- **ASSIGNMENT**: How many lines in the records below contain the word "Flavours"? Reply with the number alone.

Saved entries
....

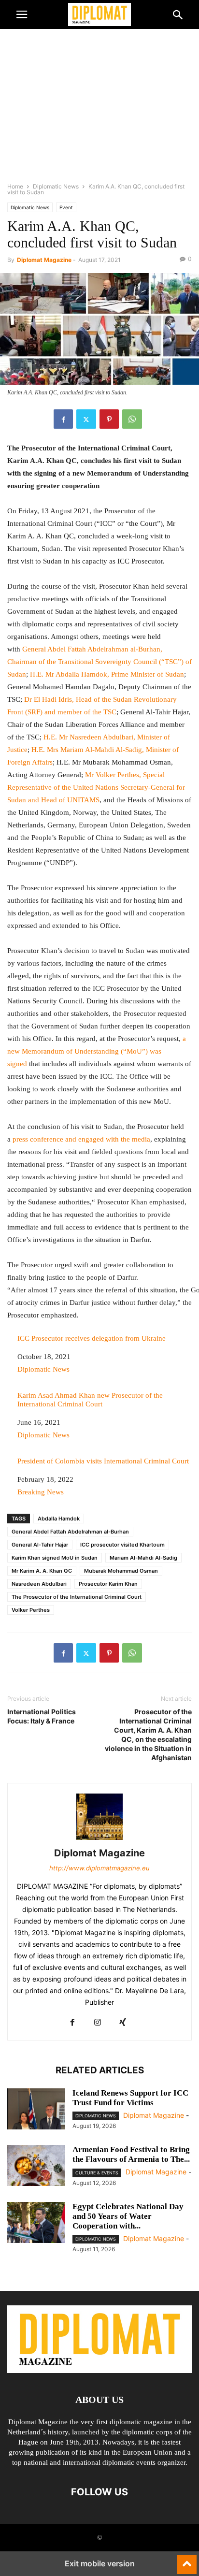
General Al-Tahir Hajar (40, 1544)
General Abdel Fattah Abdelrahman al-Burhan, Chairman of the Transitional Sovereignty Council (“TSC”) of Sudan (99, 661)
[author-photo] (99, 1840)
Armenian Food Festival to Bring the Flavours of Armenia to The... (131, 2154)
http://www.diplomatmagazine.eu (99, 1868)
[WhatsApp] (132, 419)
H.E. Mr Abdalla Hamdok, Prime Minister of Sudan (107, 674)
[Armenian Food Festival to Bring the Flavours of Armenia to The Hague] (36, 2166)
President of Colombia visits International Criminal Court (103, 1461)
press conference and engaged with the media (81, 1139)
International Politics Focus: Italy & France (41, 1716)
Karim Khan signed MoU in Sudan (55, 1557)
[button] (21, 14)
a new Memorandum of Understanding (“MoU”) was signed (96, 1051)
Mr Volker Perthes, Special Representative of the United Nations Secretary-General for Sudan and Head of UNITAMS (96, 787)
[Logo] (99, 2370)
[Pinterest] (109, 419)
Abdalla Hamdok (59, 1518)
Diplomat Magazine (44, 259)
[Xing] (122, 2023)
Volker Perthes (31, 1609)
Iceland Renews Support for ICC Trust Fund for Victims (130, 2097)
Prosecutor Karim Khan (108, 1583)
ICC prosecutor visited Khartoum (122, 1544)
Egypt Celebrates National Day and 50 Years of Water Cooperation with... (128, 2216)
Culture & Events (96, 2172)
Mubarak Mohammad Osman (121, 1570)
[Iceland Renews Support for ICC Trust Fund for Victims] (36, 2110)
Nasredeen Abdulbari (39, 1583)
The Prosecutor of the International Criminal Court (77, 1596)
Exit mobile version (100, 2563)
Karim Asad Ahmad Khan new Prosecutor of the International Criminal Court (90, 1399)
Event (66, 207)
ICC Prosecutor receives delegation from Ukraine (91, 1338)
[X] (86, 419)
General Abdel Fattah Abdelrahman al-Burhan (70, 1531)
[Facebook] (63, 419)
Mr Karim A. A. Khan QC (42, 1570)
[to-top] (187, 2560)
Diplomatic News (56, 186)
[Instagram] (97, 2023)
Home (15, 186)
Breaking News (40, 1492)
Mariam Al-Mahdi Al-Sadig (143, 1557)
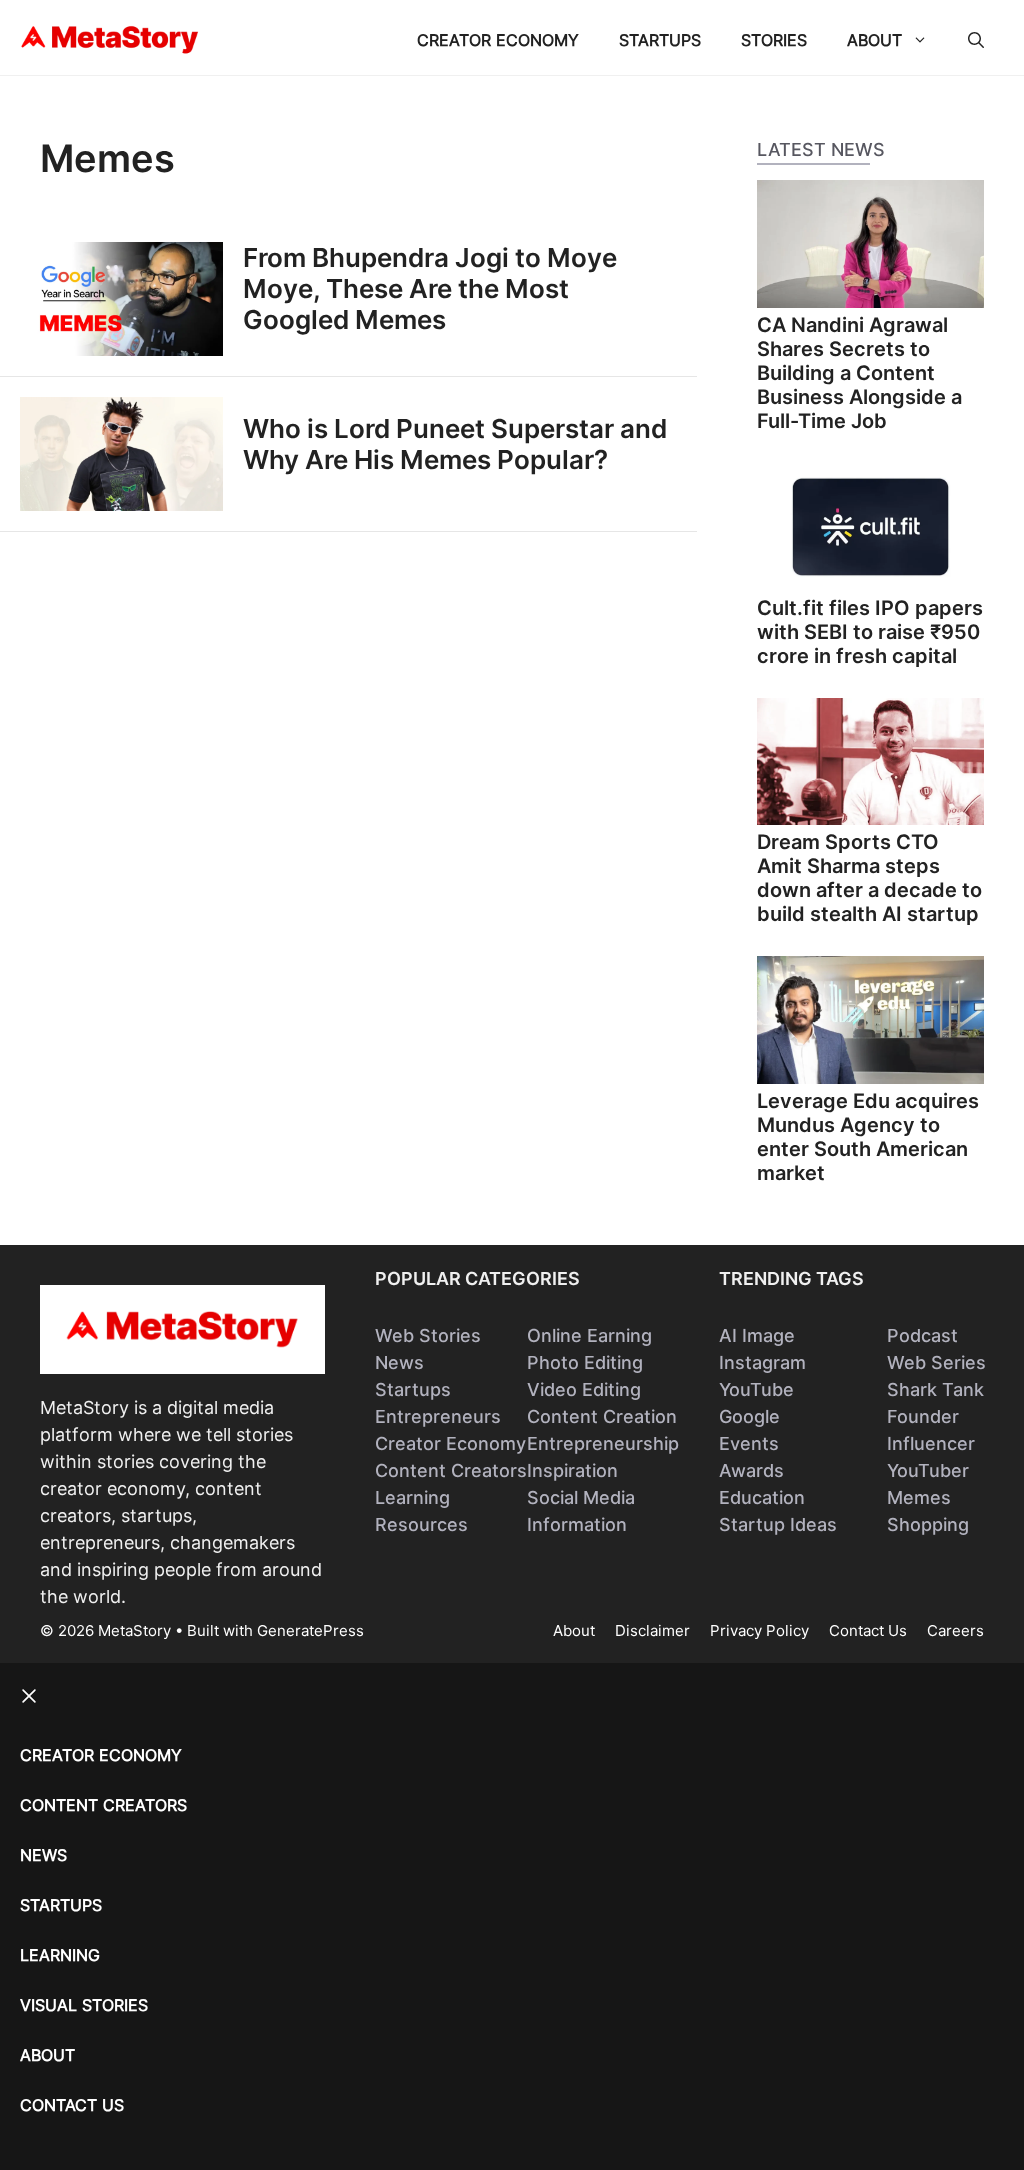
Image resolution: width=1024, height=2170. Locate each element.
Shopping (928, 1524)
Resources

....

- **TASK OUTPUT**: 2